DESCRIPTION OF THE TASK —
Produce a word-for-word restatement of the lines from the line with "Manuals & Exploded Views (610, 1357)" to the end of the listing below, inclusive.

━━━ RECORDS SUPPLIED

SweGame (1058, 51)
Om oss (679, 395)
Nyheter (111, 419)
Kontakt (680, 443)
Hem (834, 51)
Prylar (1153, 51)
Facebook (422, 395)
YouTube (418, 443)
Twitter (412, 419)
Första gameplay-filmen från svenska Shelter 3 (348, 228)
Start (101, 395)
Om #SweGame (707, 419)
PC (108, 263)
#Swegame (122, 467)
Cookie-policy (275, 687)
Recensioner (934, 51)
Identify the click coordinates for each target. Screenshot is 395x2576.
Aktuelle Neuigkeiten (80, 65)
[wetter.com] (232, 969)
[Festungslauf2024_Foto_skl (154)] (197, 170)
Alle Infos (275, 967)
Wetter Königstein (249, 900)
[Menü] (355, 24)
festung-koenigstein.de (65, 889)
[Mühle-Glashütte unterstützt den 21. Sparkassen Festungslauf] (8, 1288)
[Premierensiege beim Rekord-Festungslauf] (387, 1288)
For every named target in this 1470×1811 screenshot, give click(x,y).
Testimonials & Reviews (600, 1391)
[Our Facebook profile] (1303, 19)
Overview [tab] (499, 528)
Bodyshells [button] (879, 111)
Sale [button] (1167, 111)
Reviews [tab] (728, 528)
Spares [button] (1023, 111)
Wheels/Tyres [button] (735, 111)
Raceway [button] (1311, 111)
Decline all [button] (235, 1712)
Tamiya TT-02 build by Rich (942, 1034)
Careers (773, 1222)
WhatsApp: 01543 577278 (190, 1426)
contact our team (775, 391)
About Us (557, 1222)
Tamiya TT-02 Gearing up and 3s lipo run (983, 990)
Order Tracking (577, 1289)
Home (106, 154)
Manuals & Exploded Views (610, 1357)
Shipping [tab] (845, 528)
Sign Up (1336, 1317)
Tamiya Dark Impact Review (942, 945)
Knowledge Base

━━━━━━

YOUR SOLUTION —
Manuals & Exploded Views (610, 1357)
Shipping [tab] (845, 528)
Sign Up (1336, 1317)
Tamiya Dark Impact Review (942, 945)
Knowledge Base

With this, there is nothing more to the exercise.